Después del percance, Yander permaneció hospitalizado en estado crítico. Las lesiones provocaron hemorragia interna severa, y el 4 de enero los médicos informaron a su familia que, de continuar conectado, sus órganos comenzarían a infectarse, lo que impediría que fueran funcionales para salvar a otros.
En medio del dolor, su familia tomó una decisión profundamente humana y valiente.
Hacer de Yander un donador, entregó sus córneas, corazón, riñones, hígado y su piel.
Su partida significó esperanza para varias personas que hoy tienen una nueva oportunidad de vivir.
Su madre a la distancia, vivió este proceso a través de video llamadas y fue también así como se despidió de él, pues el no contar con VISA le impidió trasladarse rápidamente y poder darle un adiós y un beso.
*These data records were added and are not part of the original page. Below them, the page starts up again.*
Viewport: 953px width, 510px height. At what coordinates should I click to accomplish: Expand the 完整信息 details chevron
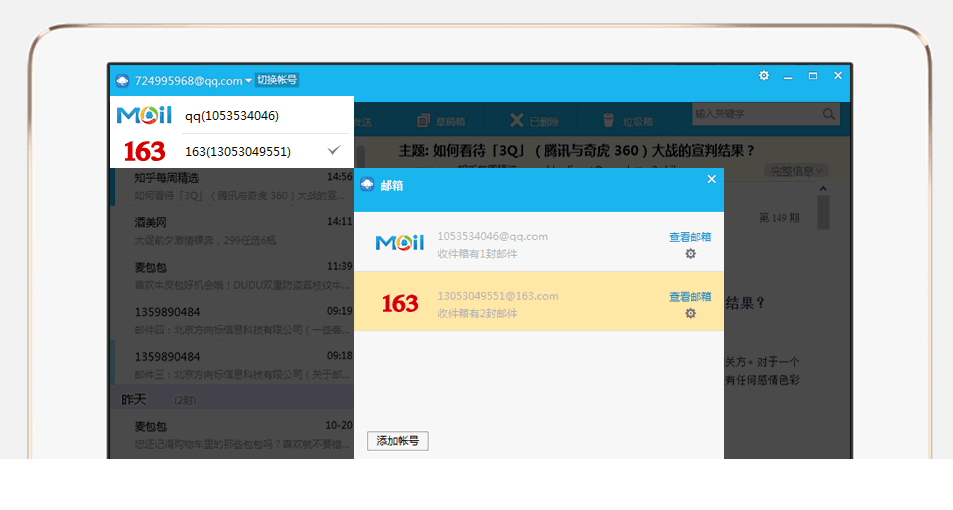pyautogui.click(x=821, y=171)
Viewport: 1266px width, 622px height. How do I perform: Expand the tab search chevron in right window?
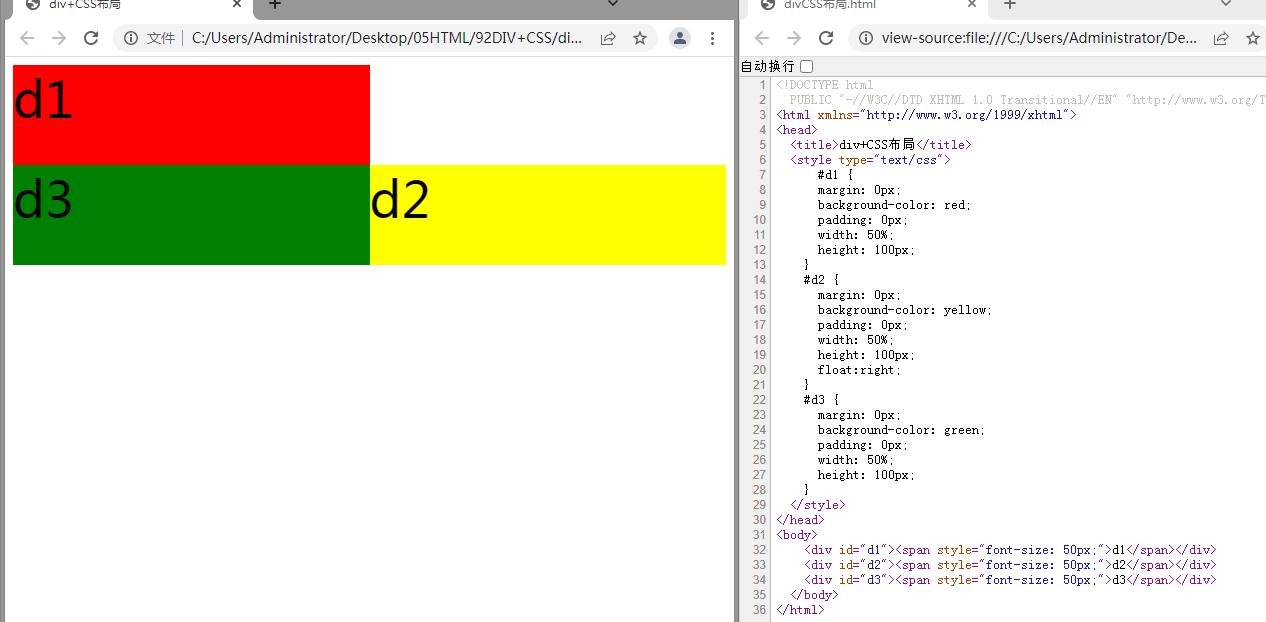1226,4
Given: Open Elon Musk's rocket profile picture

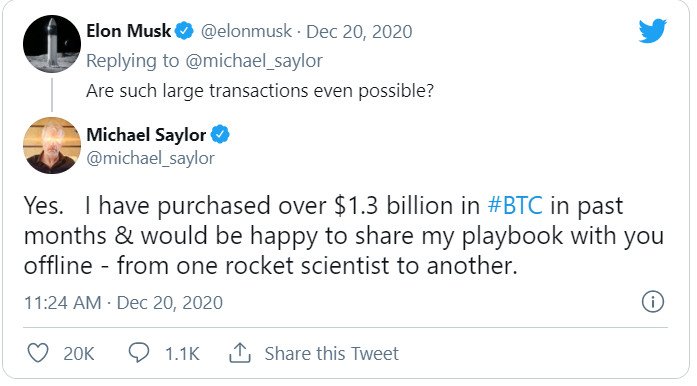Looking at the screenshot, I should click(52, 44).

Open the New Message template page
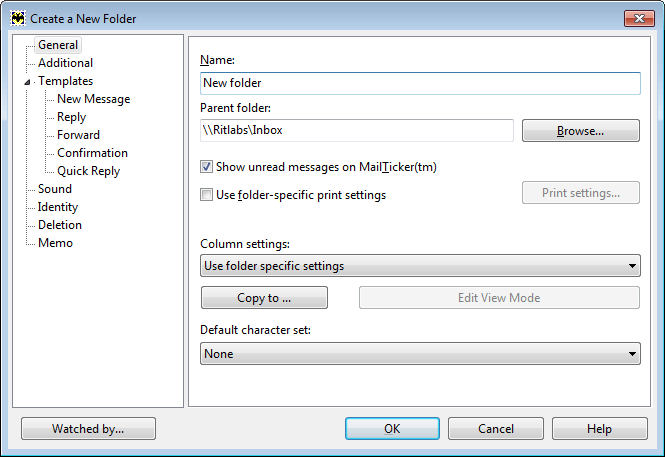tap(93, 99)
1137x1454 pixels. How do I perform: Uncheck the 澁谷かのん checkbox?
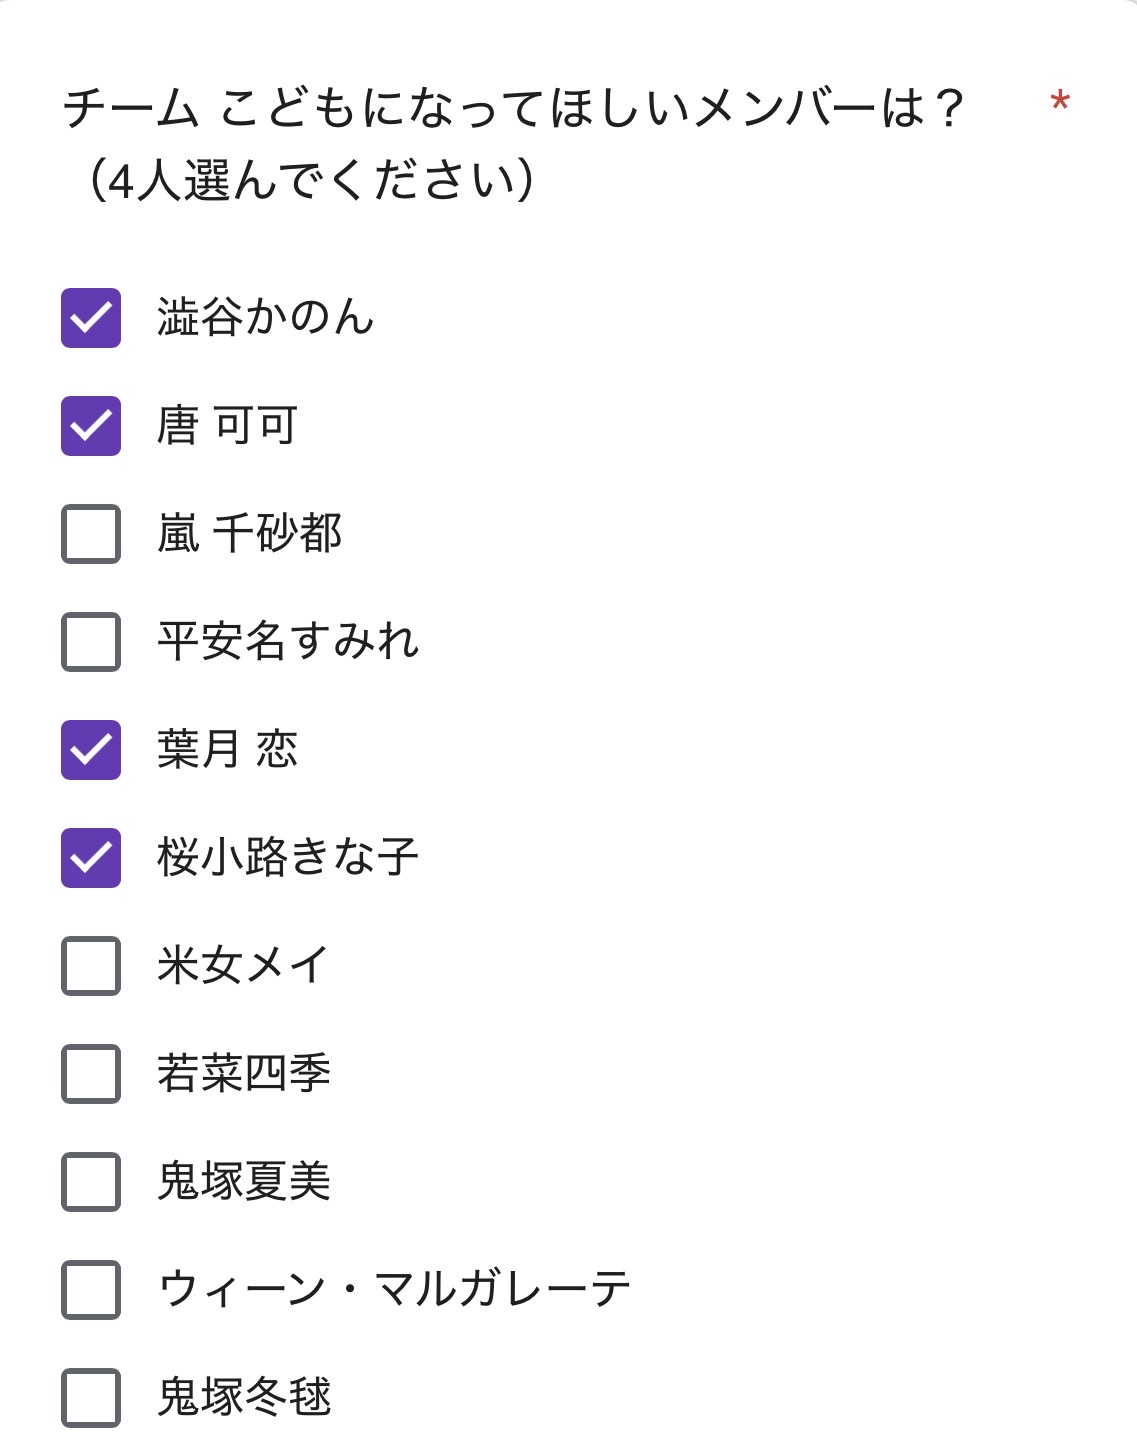[x=91, y=318]
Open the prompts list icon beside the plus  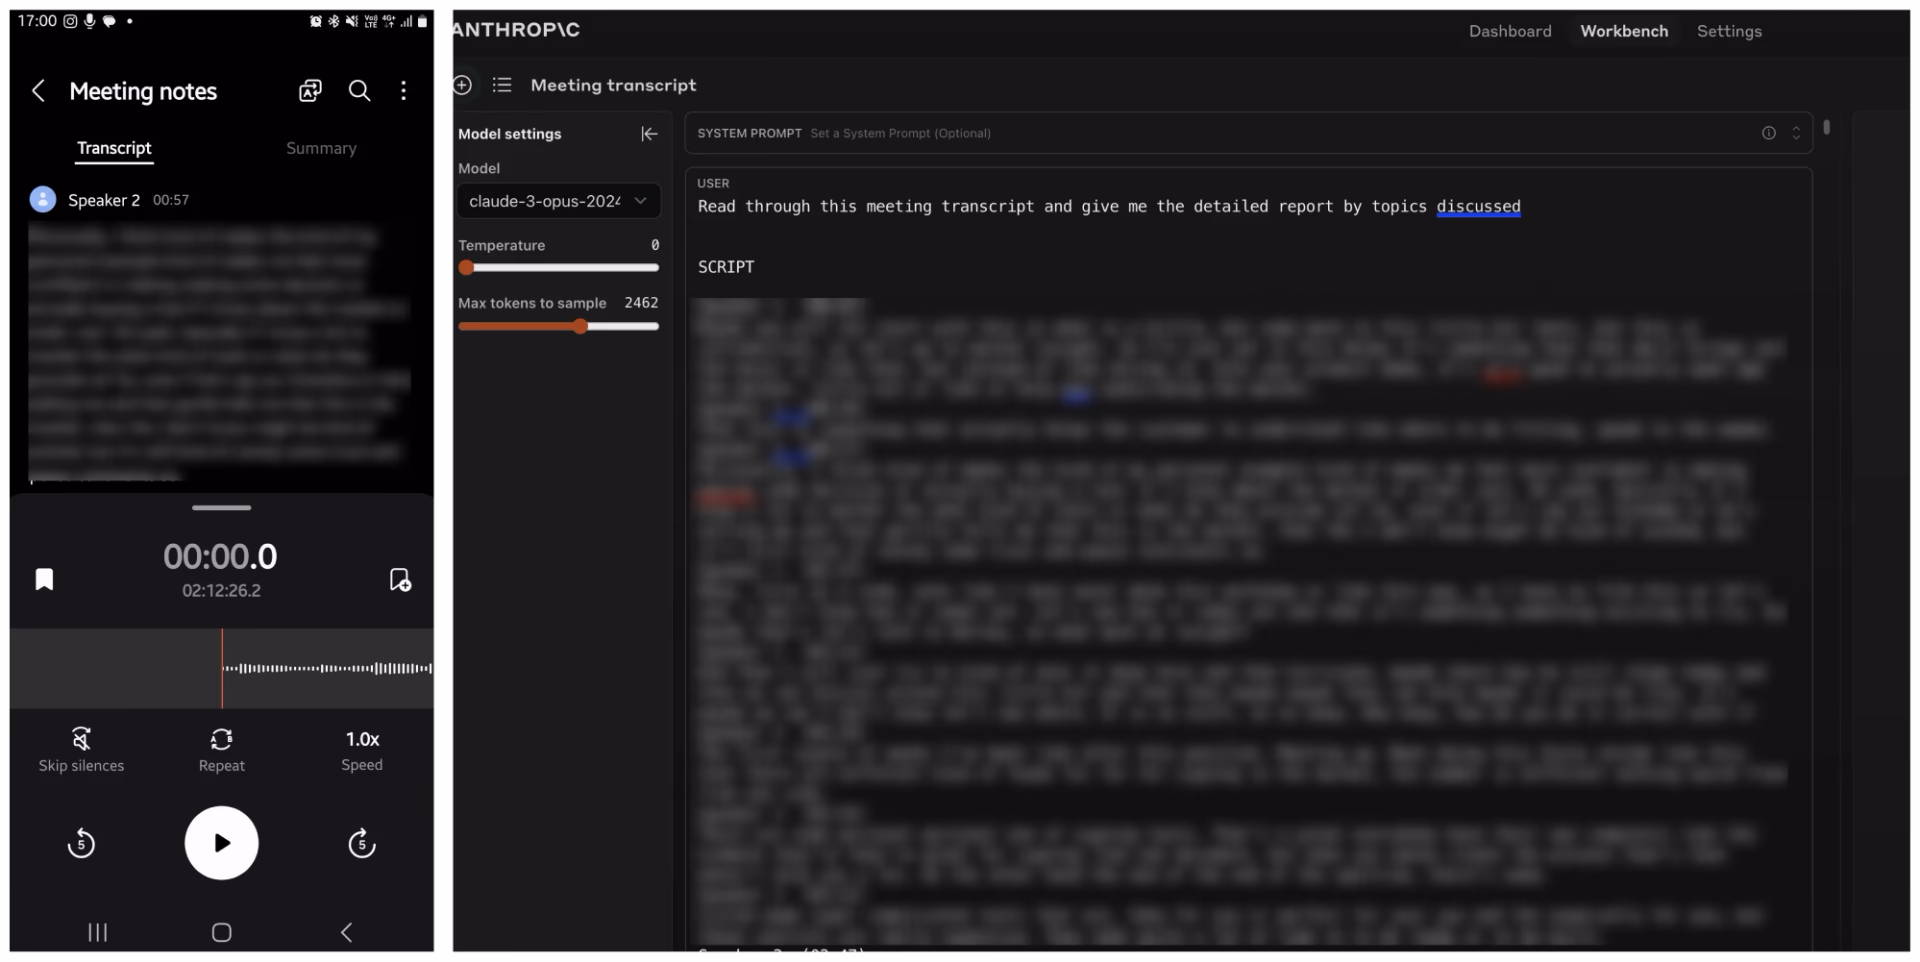tap(502, 85)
Hoy su corazón está tranquilo, sabe que estuvieron siempre en paz, pero nos comparte su historia para que Durango sepa que su hijo fue un héroe.
Quienes lo conocieron lo recuerdan como un joven deportista, amante de la bicicleta, apasionado por la música y la disciplina. Fue músico de Banda Sinaloense Novillo y Banda Mater, además de formar parte del grupo “Jinetes de Villa”. También fue estudiante de la Escuela de Física y de la Escuela Superior de Música, combinando ciencia, arte y esfuerzo con una energía que lo definía.
Hoy, Durango honra a Yander Alan Aguirre García no solo por lo que fue, sino por lo que sigue siendo. Descansa en paz.